Task instructions => Starting with the line that contains "Animals (9, 73)" and stopping after the line that contains "RHONA.cl (49, 209)", copy the entries below exactly. Include nothing else.

Records from a data collection:
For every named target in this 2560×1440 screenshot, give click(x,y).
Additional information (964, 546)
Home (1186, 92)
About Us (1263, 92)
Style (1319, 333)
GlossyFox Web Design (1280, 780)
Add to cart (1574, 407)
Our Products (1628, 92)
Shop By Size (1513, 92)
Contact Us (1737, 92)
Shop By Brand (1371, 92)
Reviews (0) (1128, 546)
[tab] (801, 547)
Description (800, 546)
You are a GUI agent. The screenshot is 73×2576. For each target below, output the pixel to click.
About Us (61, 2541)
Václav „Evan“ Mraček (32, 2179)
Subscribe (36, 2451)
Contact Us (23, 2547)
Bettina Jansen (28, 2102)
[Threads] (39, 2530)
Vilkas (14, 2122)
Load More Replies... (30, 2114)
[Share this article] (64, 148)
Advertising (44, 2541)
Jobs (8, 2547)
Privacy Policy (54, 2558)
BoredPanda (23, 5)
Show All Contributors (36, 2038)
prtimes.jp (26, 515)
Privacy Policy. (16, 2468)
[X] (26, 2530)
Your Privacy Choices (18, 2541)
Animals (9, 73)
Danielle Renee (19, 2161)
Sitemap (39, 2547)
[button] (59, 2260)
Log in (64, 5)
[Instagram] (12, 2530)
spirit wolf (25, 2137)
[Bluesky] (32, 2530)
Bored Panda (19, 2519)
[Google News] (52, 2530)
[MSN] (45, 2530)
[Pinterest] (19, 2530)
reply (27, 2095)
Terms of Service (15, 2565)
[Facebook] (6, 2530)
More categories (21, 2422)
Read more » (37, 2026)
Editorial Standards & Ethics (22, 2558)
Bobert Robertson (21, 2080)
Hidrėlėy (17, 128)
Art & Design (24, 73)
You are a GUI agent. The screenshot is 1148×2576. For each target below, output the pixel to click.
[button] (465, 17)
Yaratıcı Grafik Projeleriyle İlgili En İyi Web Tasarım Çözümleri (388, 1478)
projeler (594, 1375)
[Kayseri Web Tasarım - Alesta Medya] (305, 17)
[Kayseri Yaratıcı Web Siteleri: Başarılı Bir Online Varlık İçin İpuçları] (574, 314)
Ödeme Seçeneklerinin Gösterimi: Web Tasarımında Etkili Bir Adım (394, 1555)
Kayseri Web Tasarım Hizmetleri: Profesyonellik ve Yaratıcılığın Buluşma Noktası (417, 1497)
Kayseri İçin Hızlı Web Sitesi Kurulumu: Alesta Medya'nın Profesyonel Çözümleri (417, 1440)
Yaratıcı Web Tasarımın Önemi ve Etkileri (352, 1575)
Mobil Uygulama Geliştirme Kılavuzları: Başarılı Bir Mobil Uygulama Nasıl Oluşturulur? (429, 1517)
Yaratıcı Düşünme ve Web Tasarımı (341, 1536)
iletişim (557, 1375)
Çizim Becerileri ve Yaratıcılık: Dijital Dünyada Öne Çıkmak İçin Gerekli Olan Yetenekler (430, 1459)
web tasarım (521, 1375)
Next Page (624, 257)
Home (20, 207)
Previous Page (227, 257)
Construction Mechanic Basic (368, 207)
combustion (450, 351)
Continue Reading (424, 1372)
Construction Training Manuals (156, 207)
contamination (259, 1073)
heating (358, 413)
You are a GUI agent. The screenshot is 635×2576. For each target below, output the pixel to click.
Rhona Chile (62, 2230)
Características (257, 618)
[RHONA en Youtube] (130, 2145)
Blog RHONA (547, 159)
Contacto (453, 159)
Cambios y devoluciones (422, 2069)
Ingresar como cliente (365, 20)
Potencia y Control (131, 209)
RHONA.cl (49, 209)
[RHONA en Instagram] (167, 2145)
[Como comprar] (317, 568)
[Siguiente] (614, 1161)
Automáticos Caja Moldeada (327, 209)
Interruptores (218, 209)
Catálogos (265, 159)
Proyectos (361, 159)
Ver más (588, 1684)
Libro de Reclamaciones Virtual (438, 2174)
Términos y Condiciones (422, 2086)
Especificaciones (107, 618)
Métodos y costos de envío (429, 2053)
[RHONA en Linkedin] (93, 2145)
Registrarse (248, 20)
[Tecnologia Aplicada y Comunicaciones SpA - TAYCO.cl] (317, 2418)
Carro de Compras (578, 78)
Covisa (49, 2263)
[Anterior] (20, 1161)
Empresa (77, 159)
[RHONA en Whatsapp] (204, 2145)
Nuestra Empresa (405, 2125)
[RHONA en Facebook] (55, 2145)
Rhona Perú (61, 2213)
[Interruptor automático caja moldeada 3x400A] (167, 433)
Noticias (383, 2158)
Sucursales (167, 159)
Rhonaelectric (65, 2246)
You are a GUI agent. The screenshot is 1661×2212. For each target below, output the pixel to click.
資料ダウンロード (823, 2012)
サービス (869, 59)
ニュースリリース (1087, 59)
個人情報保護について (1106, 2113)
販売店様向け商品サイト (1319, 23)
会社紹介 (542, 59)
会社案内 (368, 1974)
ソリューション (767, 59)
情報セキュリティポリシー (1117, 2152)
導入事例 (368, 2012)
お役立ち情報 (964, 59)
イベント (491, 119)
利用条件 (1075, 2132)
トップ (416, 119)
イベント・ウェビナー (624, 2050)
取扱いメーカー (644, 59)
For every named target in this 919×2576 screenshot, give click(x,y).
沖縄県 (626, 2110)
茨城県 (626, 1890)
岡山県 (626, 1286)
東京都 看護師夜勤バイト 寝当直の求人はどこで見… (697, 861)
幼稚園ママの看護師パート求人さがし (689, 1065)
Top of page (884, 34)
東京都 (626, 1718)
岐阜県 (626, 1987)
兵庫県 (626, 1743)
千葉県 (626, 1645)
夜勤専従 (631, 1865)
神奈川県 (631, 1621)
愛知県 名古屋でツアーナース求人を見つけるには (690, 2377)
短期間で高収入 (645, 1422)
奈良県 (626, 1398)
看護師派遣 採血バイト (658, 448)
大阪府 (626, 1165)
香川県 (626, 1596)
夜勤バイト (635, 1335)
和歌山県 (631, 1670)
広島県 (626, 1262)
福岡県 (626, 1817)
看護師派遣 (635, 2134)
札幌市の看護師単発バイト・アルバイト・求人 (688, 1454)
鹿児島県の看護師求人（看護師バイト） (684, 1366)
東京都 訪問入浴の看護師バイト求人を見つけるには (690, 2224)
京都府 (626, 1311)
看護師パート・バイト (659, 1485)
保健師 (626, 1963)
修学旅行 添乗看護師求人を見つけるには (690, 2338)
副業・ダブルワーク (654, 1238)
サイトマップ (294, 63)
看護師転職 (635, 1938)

Reply =>
Animals (9, 73)
Danielle Renee (19, 2161)
Sitemap (39, 2547)
[button] (59, 2260)
Log in (64, 5)
[Instagram] (12, 2530)
spirit wolf (25, 2137)
[Bluesky] (32, 2530)
Bored Panda (19, 2519)
[Google News] (52, 2530)
[MSN] (45, 2530)
[Pinterest] (19, 2530)
reply (27, 2095)
Terms of Service (15, 2565)
[Facebook] (6, 2530)
More categories (21, 2422)
Read more » (37, 2026)
Editorial Standards & Ethics (22, 2558)
Bobert Robertson (21, 2080)
Hidrėlėy (17, 128)
Art & Design (24, 73)
You are a GUI agent. The screenshot is 1148×2576. For each target below, output the pixel to click.
[button] (465, 17)
Yaratıcı Grafik Projeleriyle İlgili En İyi Web Tasarım Çözümleri (388, 1478)
projeler (594, 1375)
[Kayseri Web Tasarım - Alesta Medya] (305, 17)
[Kayseri Yaratıcı Web Siteleri: Başarılı Bir Online Varlık İçin İpuçları] (574, 314)
Ödeme Seçeneklerinin Gösterimi: Web Tasarımında Etkili Bir Adım (394, 1555)
Kayseri Web Tasarım Hizmetleri: Profesyonellik ve Yaratıcılığın Buluşma Noktası (417, 1497)
Kayseri İçin Hızlı Web Sitesi Kurulumu: Alesta Medya'nın Profesyonel Çözümleri (417, 1440)
Yaratıcı Web Tasarımın Önemi ve Etkileri (352, 1575)
Mobil Uygulama Geliştirme Kılavuzları: Başarılı Bir Mobil Uygulama Nasıl Oluşturulur? (429, 1517)
Yaratıcı Düşünme ve Web Tasarımı (341, 1536)
iletişim (557, 1375)
Çizim Becerileri ve Yaratıcılık: Dijital Dünyada Öne Çıkmak İçin Gerekli Olan Yetenekler (430, 1459)
web tasarım (521, 1375)
Next Page (624, 257)
Home (20, 207)
Previous Page (227, 257)
Construction Mechanic Basic (368, 207)
combustion (450, 351)
Continue Reading (424, 1372)
Construction Training Manuals (156, 207)
contamination (259, 1073)
heating (358, 413)
You are a GUI agent. The screenshot is 635×2576. For each target below, output the pixel to click.
Rhona Chile (62, 2230)
Características (257, 618)
[RHONA en Youtube] (130, 2145)
Blog RHONA (547, 159)
Contacto (453, 159)
Cambios y devoluciones (422, 2069)
Ingresar como cliente (365, 20)
Potencia y Control (131, 209)
RHONA.cl (49, 209)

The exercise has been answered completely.